_EXERCISE DATA_.
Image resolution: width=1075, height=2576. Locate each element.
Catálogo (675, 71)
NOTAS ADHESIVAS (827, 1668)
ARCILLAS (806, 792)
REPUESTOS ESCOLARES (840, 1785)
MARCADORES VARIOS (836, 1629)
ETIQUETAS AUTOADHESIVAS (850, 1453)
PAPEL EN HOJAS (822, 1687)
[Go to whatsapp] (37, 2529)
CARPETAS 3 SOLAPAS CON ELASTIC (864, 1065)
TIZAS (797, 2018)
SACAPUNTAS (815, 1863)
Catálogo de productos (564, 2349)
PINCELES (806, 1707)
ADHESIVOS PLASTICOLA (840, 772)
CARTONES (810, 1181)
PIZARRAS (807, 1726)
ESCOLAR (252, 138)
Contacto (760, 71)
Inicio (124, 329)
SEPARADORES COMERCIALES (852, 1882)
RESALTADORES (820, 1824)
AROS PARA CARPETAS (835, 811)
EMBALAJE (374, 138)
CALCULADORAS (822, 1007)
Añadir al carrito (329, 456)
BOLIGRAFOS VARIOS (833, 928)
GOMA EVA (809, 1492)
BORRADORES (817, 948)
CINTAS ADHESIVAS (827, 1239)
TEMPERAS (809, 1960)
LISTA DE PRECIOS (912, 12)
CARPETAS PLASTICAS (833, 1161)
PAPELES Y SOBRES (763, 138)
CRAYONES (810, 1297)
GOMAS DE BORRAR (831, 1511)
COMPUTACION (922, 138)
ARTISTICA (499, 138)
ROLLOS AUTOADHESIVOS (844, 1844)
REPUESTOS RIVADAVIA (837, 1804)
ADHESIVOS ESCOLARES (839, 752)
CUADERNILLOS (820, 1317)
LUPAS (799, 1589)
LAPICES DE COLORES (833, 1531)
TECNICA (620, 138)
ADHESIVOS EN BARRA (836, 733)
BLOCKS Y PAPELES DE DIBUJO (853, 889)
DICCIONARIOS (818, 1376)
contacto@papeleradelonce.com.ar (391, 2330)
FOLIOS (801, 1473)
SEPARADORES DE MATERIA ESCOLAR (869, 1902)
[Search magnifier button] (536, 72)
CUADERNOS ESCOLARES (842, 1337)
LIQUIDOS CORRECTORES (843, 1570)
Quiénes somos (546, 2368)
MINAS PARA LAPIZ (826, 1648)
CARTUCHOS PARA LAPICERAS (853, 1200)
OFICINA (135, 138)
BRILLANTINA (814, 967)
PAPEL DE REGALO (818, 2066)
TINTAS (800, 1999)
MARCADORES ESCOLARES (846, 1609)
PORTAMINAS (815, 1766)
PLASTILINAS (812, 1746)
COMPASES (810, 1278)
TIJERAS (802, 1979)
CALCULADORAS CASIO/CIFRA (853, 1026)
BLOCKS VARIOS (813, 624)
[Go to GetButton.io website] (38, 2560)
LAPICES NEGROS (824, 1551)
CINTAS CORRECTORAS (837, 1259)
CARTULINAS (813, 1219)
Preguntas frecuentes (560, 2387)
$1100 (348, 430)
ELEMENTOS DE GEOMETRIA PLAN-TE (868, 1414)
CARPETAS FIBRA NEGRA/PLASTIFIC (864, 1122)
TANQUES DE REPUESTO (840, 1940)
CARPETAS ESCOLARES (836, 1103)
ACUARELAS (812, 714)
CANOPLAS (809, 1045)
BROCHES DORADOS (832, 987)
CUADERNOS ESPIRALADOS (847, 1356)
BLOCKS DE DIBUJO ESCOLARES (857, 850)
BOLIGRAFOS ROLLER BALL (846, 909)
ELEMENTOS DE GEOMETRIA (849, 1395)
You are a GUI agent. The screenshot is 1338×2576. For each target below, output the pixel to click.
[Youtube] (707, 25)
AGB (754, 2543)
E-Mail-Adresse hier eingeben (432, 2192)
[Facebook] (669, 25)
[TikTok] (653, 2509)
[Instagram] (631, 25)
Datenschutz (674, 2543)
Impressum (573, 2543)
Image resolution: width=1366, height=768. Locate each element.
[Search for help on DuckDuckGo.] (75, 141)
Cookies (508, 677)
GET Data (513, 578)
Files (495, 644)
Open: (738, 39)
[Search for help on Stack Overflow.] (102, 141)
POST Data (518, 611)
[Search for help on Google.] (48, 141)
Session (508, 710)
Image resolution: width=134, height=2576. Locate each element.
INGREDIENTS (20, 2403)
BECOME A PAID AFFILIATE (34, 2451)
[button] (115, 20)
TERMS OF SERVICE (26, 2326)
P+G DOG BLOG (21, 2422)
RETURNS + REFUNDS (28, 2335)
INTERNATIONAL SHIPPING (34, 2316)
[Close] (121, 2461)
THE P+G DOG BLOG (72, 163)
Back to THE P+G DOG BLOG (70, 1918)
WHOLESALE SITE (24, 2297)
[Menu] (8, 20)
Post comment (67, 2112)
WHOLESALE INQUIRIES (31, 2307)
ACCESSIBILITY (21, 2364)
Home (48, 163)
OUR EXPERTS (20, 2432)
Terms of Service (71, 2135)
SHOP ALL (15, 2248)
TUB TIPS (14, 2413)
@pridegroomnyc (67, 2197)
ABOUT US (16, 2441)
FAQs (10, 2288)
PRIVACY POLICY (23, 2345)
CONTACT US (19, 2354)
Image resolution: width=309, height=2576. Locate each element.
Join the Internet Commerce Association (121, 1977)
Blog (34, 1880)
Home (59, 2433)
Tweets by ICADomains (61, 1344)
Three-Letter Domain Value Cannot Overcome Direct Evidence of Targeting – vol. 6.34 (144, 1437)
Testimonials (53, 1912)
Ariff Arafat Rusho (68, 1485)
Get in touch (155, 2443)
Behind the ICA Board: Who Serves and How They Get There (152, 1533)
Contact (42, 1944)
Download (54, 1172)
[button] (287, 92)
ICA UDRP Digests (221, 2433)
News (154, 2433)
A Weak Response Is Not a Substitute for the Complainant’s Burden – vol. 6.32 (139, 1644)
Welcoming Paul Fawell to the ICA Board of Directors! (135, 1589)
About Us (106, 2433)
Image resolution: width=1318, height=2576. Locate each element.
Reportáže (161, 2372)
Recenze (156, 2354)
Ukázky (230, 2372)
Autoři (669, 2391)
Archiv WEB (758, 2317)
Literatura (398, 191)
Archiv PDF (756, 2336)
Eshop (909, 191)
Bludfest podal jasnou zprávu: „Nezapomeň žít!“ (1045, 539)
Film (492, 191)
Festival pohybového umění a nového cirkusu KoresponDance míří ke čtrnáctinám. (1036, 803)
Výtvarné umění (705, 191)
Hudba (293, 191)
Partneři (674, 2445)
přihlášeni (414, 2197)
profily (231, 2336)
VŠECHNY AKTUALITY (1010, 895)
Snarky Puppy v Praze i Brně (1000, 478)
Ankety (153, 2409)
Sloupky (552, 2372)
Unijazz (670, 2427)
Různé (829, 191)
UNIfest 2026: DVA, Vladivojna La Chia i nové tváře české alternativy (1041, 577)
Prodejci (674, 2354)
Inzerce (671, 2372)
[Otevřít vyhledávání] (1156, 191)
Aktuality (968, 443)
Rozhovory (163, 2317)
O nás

_DIRECTIONS FOR THIS TASK_. With the first line being the one containing "EMBALAJE (374, 138)" and the last line the one containing "CUADERNOS ESCOLARES (842, 1337)", transcribe exactly the lines above that fall in that range.

_WRITTEN SOLUTION_.
EMBALAJE (374, 138)
CALCULADORAS (822, 1007)
Añadir al carrito (329, 456)
BOLIGRAFOS VARIOS (833, 928)
GOMA EVA (809, 1492)
BORRADORES (817, 948)
CINTAS ADHESIVAS (827, 1239)
TEMPERAS (809, 1960)
LISTA DE PRECIOS (912, 12)
CARPETAS PLASTICAS (833, 1161)
PAPELES Y SOBRES (763, 138)
CRAYONES (810, 1297)
GOMAS DE BORRAR (831, 1511)
COMPUTACION (922, 138)
ARTISTICA (499, 138)
ROLLOS AUTOADHESIVOS (844, 1844)
REPUESTOS RIVADAVIA (837, 1804)
ADHESIVOS ESCOLARES (839, 752)
CUADERNILLOS (820, 1317)
LUPAS (799, 1589)
LAPICES DE COLORES (833, 1531)
TECNICA (620, 138)
ADHESIVOS EN BARRA (836, 733)
BLOCKS Y PAPELES DE DIBUJO (853, 889)
DICCIONARIOS (818, 1376)
contacto@papeleradelonce.com.ar (391, 2330)
FOLIOS (801, 1473)
SEPARADORES DE MATERIA ESCOLAR (869, 1902)
[Search magnifier button] (536, 72)
CUADERNOS ESCOLARES (842, 1337)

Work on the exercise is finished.